The companies will work to make the drug, which retails wholesale for more than $14,000, more accessible and affordable to high-risk patients, the companies said in a joint statement following the results.
The findings were presented at the annual American College of Cardiology meeting on Mar. 10. The cardiovascular events measured, known by the acronym MACE, included heart attack, ischemic stroke, death from coronary heart disease or plaque buildup in the artery that required hospitalization.
The overall MACE reduction rate mirrors the 15% rate seen in a trial for rival Amgen Inc.'s Repatha that was presented at the cardiology meeting last year. Both drugs are PCSK9 inhibitors, a new class of cholesterol therapy that has been met with some resistance from payers who expect greater effectiveness before switching patients over from older, cheaper drugs called statins.
Praluent showed a slightly lower overall risk of death from cardiovascular events, but demonstrated most effectiveness among patients with the highest level of a lipoprotein known as LDL-C that is associated with bad cholesterol. Patients with LDL-C levels at or above 100 milligrams per deciliter showed a 24% reduced risk of MACE in the trial.
There were no significant safety risks associated with Praluent, beyond more injection site reactions than in the statin group of the trial.

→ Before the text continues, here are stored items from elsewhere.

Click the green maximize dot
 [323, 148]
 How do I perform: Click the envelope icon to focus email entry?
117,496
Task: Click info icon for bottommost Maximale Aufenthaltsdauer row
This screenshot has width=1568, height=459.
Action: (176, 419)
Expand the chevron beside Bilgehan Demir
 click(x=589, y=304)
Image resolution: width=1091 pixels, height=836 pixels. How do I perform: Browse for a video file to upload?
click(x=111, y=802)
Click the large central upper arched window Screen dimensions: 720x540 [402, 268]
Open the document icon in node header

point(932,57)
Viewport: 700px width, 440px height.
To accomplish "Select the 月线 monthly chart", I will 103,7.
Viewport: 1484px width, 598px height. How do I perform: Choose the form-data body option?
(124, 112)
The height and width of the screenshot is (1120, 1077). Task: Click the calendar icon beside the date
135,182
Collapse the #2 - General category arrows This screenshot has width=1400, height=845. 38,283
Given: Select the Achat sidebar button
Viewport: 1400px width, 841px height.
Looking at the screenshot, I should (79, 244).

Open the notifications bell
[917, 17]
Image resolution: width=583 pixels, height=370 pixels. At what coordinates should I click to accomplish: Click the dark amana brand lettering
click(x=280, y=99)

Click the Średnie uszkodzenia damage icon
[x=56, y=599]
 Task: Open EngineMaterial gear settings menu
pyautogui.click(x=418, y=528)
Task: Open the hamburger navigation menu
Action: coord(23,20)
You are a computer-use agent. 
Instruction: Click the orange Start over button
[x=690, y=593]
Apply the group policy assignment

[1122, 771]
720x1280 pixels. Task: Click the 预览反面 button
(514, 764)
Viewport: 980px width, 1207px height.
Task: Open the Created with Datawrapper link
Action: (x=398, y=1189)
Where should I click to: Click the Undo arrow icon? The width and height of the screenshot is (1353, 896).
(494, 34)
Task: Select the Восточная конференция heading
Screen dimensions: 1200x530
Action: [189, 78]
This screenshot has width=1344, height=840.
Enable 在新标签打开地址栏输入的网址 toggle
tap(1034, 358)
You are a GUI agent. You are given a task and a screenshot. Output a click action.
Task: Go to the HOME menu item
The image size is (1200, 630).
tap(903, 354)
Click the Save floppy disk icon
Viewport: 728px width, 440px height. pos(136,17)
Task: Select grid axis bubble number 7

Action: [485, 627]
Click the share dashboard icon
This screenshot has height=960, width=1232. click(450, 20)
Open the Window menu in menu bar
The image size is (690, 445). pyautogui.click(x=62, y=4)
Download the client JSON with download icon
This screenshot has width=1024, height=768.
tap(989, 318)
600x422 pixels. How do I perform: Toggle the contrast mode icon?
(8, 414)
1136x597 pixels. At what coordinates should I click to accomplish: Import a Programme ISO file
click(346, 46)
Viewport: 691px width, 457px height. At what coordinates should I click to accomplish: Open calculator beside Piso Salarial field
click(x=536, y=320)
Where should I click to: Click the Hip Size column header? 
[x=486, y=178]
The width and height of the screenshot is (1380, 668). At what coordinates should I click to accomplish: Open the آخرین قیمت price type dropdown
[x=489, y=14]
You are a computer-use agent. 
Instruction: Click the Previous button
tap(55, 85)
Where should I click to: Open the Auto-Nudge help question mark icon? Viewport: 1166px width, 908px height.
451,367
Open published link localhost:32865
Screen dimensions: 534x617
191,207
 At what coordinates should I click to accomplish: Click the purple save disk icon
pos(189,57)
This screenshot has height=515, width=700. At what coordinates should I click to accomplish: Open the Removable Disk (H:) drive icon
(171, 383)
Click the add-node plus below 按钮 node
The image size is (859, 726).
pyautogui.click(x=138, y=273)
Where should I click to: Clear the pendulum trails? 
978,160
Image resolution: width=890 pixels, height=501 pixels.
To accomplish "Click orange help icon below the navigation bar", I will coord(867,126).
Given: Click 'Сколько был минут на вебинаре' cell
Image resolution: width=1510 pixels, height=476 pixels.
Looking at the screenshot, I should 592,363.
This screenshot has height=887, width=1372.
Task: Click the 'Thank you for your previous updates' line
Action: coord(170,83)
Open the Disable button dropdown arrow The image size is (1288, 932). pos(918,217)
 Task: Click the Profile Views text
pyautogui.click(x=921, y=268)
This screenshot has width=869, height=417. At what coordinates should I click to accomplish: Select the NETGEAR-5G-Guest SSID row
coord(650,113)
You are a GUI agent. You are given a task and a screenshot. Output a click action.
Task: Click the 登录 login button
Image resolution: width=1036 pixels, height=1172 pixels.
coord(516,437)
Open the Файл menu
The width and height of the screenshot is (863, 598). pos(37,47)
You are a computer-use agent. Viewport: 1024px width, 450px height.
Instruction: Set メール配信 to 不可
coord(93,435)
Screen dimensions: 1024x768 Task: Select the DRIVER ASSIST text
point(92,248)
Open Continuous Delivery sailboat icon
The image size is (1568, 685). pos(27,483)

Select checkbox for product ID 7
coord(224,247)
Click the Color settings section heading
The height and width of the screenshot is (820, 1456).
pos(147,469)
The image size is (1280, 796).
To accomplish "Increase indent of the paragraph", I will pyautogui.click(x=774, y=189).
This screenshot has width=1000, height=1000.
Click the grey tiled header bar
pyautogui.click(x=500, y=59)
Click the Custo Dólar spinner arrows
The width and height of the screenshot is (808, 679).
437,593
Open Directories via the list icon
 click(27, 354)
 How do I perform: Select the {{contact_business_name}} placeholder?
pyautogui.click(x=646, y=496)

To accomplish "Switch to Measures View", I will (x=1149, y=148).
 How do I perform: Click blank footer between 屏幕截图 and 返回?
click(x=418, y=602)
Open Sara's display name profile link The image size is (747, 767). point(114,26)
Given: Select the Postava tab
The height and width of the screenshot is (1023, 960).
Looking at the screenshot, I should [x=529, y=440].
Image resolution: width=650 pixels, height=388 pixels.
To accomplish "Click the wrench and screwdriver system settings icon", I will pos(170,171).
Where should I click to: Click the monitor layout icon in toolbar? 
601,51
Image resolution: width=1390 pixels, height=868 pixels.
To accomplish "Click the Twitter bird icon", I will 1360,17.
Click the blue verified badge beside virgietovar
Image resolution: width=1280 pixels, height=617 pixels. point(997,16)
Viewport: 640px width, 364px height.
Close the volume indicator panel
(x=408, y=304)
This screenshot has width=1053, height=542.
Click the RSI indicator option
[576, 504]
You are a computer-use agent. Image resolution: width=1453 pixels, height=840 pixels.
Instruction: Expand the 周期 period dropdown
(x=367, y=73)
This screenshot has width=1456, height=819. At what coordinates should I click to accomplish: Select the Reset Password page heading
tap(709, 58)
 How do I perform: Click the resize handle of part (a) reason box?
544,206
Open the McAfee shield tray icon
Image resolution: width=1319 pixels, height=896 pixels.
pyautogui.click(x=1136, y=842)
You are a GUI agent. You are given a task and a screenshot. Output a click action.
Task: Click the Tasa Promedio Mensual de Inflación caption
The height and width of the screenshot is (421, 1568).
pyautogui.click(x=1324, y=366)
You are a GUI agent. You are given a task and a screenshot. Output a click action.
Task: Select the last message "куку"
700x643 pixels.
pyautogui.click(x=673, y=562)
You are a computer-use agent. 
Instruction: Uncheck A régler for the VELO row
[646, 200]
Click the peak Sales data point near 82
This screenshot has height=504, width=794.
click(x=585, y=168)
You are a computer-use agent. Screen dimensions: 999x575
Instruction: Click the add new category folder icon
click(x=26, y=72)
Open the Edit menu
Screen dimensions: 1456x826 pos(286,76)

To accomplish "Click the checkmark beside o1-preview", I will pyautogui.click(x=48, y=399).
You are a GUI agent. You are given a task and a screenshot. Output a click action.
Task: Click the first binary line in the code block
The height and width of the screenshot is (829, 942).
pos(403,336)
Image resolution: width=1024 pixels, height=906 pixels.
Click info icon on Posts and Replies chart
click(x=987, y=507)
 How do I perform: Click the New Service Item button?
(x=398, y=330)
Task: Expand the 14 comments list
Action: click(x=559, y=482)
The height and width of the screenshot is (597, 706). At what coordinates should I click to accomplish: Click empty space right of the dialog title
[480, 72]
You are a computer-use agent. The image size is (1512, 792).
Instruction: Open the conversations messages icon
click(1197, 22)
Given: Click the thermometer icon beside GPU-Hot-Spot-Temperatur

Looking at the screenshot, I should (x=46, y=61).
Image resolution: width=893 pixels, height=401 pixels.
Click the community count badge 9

At the same time as the Odyssey results, Regeneron and Sanofi said that they shared the study's findings with U.S. price watchdog the Institute for Clinical and Economic Review ahead of today's presentation at the conference.
The institute, which has called for PCSK9 price cuts before, said that based on the study, the therapies should retail for $4,500 to $8,000 a year for the high-risk set and $2,300 to $3,400 a year for other patients.
Regeneron CEO Len Schleifer has spoken out about payer barriers to PCSK9 therapies, saying in the company's latest earnings call that "payers are making it very tough for doctors to fill out the forms."
Praluent made $195 million in 2017, almost entirely from U.S. sales. Repatha made $319 million in the year.
Amgen, meanwhile, has funded a series of studies into the drugs' cost-effectiveness and payer barriers to coverage, suggesting in research presented a day earlier at the cardiology meeting that 110,000 cardiovascular events could have occurred over the course of a year in patients whose insurers would not pay for one of the therapies.